Leitores me pedem para comentar o projeto de reforma política aprovado pelo grupo de trabalho especial da Câmara dos Deputados que trabalhou por quatro meses no assunto. Relutei um pouco porque a matéria ainda precisa passar por pelo menos uma comissão da Câmara, a de Constituição e Justiça, ser aprovada pelo plenário e, depois, tramitar com todos os detalhes e pontos de parada pelo Senado.
De todo modo, os deputados da comissão, presidida pelo petista Cândido Vaccarezza (SP), formaram um razoável consenso em torno de diversos pontos. Comento os principais:
* O voto deixa de ser obrigatório.
Considero um avanço extraordinário para o aperfeiçoamento democrático.
Guardo, porém, profundo ceticismo quanto à possibilidade de a medida vingar ao longo de sua tramitação.
O voto obrigatório interessa a todos os políticos — governantes ou parlamentares — que apostam na ignorância, no despreparo e no desinteresse de muitos brasileiros pela política. Interessa aos manipuladores de opinião pública, aos titulares de currais eleitorais, aos que temem o voto consciente e lúcido.
Essa mudança notável NÃO VAI OCORRER porque, no Congresso, boa parte dos parlamentares se eleje e se beneficia das barbaridades do sistema eleitoral, do qual o voto obrigatório — que foi banido em praticamente todo o planeta, mesmo em democracias claudicantes e discutíveis — é um sustentáculo. Esses parlamentares se beneficiam da inércia de um sistema viciado para se perpetuarem em suas cadeiras, ou para nelas colocar seus herdeiros ou apaniguados.
* Acaba a reeleição para cargos executivos — de prefeito até presidente da República –, e os mandatos serão de quatro anos.
Acho, pessoalmente, perto do impossível que governantes, sobretudo presidentes, realizem obra duradoura em período tão curto. Sou, portanto, favorável à possibilidade de reeleição. No Brasil, o instituto foi introduzido da forma questionável que conhecemos — durante o primeiro mandato do presidente Fernando Henrique Cardoso, e beneficiando, além do próprio presidente, 27 governadores e, à época, 5.565 prefeitos (hoje são 5.570), o que tingiu a reeleição com o carimbo do casuísmo.
A reeleição pode, sim, favorecer o uso da máquina pública pelos titulares. Mas para isso existem as instituições que devem coibir e punir abusos. Não significa que o instituto, em si, seja mau.
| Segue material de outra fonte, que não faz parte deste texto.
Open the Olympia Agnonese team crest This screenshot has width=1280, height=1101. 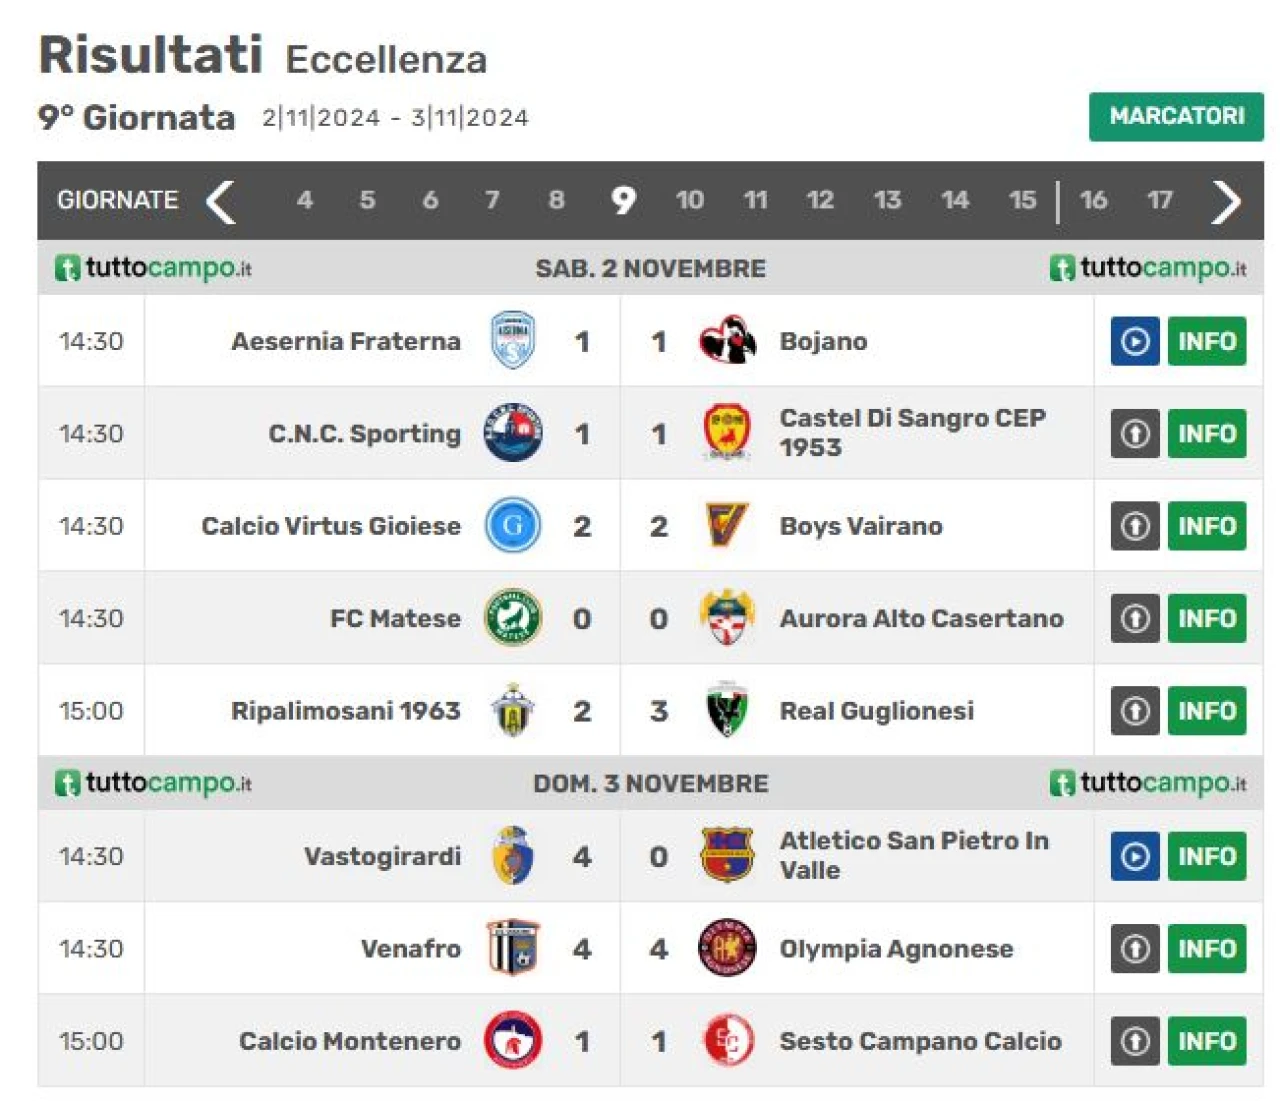[x=727, y=948]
Funciona muito bem em países como os Estados Unidos ou a França — sem contar que, nos regimes parlamentaristas, não há limites para a reeleição dos governos.
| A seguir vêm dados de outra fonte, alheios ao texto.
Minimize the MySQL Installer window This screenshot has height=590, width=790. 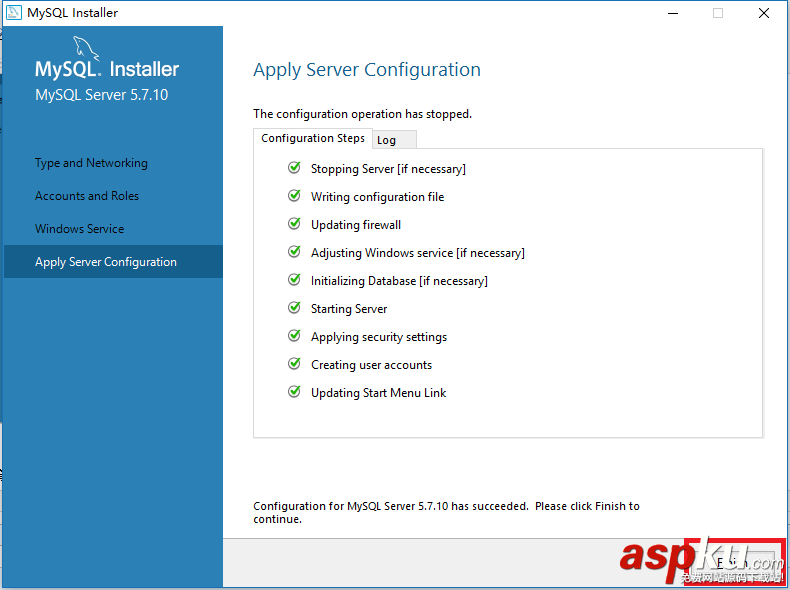click(672, 13)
Este ponto causou problemas dentro da própria comissão. Imagino que vá tropeçar mais adiante. Há todo tipo de posturas no Congresso a respeito do tema — o PSDB, por exemplo, chegou a apresentar seu projeto de reforma no qual consta a reeleição, mas para um mandato de cinco anos, e não de quatro.
* Voto (quase) distrital
Os Estados serão divididos em circunscrições eleitorais, cada uma com direito a um determinado número de deutados — de quatro a sete –, com o objetivo declarado de aproximar o candidato do eleitor, e vice-versa. Dentro de cada circunscrição, são eleitos os mais votados.
É positiva a ideia de que o voto a deputado seja majoritário — ou seja, ganha quem é mais votado, e os muito votados deixam de “carregar” políticos sem-voto para a Câmara .
Mas pergunto: para que complicar a coisa com a criação de “circunscrições”? Por que não simplesmente criar, em cada Estado, um número de distritos correspondente ao número de deputados a que tem direito — cada distrito com aproximadamente a mesma população? Se São Paulo, por exemplo, dispõe de 70 deputados federais, que o Estado fosse dividido em 70 distritos, com população semelhante, e cada um elegesse, pelo voto majoritário, o seu representante.
Aí haveria, de fato, mais proximidade entre o deputado e seus eleitores — tanto para que o político conheça os problemas da comunidade como para que esta cobre do eleito o cumprimento das promessas feitas e a defesa dos interesses dos eleitores do distrito.
* Cláusula de desempenho
Existe em quase todas as democracias avançadas do mundo: se um partido não dispõe de representação social significativa, não pode chegar à Câmara dos Deputados.
No caso brasileiro, a comissão ficou num meio-termo: só terão acesso ao Fundo Partidário (dinheiro público recebido pelos partidos conforme a votação obtida na eleição para a Câmara) e a espaços no rádio e na TV as siglas que houverem obtido pelo menos 5% do total de votos do país nas eleições anteriores, distribuídos em um terço dos Estados. E haverá exigências de percentual de votos obtidos em relação ao total em cada circunscrição para que os deputados sejam considerados eleitos.
NÃO VAI PASSAR: a base de apoio ao governo lulopetista da presidente Dilma abriga um bando de legendas pequenas, que sobrevivem por várias maneiras — no caso do PCdoB, por exemplo, empoleirando-se no cangote do PT. Os “donos” das pequenas legendas, que não raro vendem literalmente o tempo de rádio e TV de seus partidos ao formar coligações, não vão de forma algum aceitar o fim da mamata. E com apoio do governo, vocês verão.
* Financiamento das campanhas
As doações só poderão ser feitas aos partidos políticos, e não a candidatos. Os partidos decidirão se utilizam dinheiro público (do Fundo Partidário), privado ou ambos nas campanhas, e a eles caberá a repartição dos recursos.
Um problemaço: em primeiro lugar, a disputa pelo dinheiro, dentro das legendas, será feroz e de difícil solução; em segundo lugar, a medida não impede, de forma alguma, que haja dinheiro — para empresas ou candidatos — debaixo do pano.
Em suma, a proposta de reforma política contém na maior parte medidas de pouca eficácia, e, naquilo que prevê de bom, não deverá ser aprovada. A menos que ocorram milagres.